§ **What is needed**
Write each line out exactly, from the one containing "Ataturk (Father of the Turks) (37, 2202)" through the final line of the data, and keep pictures out of the copy.

§ **Information provided**
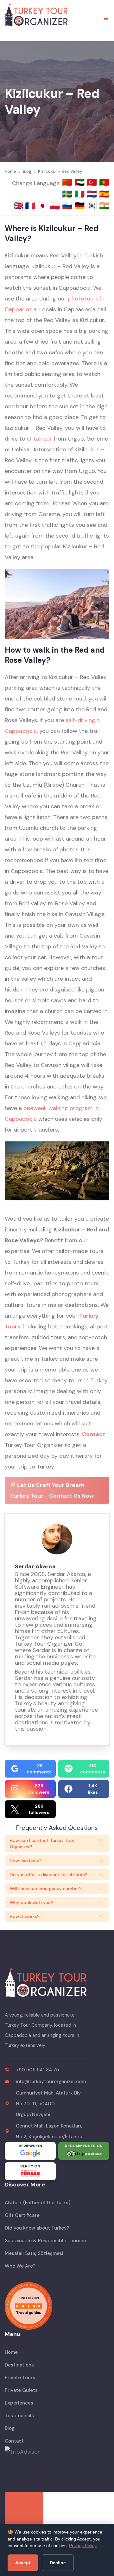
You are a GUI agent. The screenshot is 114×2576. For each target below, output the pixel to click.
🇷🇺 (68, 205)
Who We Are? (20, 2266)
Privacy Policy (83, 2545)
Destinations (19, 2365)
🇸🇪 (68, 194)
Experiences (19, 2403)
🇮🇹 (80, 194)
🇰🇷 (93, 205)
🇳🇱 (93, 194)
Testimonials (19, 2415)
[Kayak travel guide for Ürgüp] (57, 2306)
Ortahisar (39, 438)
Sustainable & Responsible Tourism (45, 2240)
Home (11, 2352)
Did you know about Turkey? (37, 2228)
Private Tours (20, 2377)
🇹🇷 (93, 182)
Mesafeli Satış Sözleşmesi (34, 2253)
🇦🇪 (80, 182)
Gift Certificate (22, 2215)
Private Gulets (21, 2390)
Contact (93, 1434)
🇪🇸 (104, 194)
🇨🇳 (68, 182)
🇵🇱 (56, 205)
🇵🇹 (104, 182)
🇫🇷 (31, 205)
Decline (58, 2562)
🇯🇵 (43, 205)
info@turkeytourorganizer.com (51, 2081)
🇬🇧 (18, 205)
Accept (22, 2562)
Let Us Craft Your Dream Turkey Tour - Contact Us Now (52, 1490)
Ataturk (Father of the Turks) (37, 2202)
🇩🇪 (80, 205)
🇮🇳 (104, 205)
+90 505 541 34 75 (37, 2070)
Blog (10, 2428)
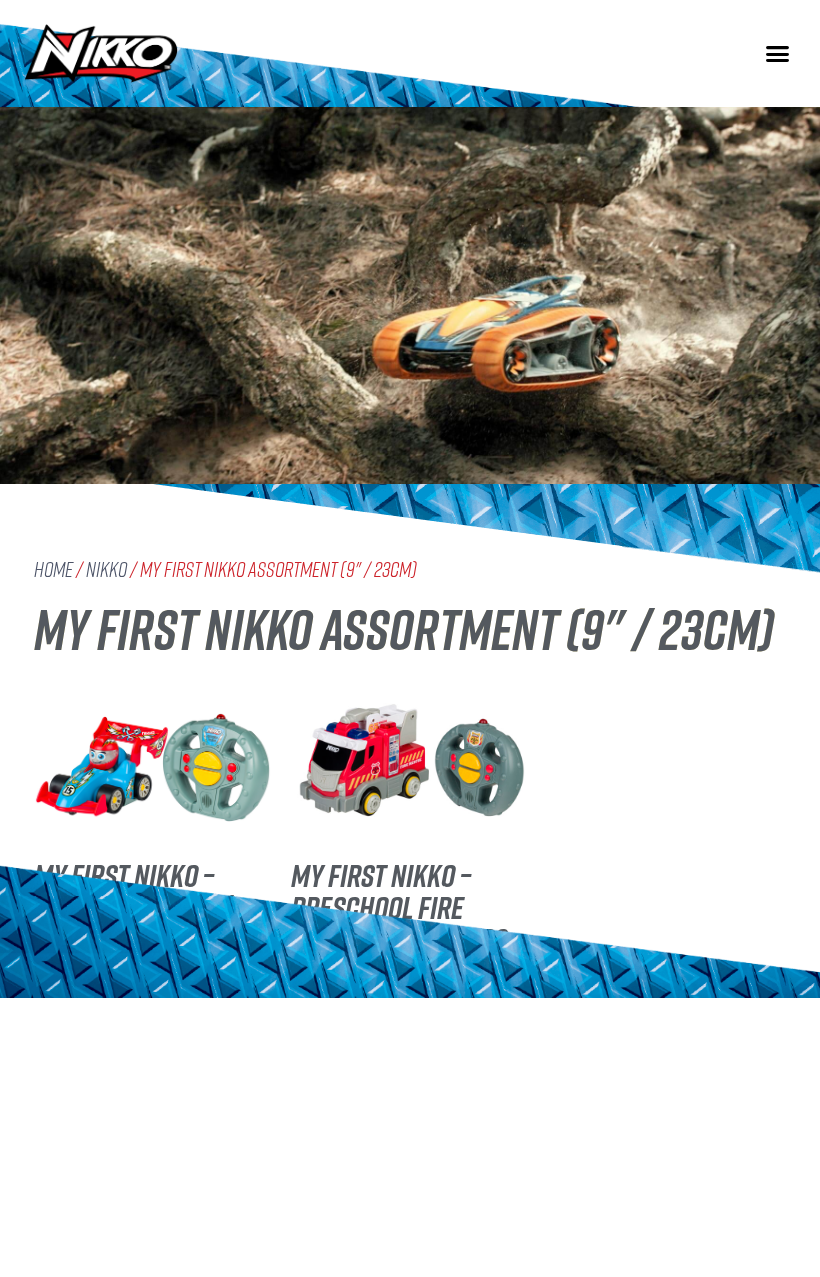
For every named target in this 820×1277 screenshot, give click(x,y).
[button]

§ **Finished task**
Ataturk (Father of the Turks) (37, 2202)
🇩🇪 (80, 205)
🇮🇳 (104, 205)
+90 505 541 34 75 (37, 2070)
Blog (10, 2428)
For every named target in this 820×1277 screenshot, give click(x,y).
[button]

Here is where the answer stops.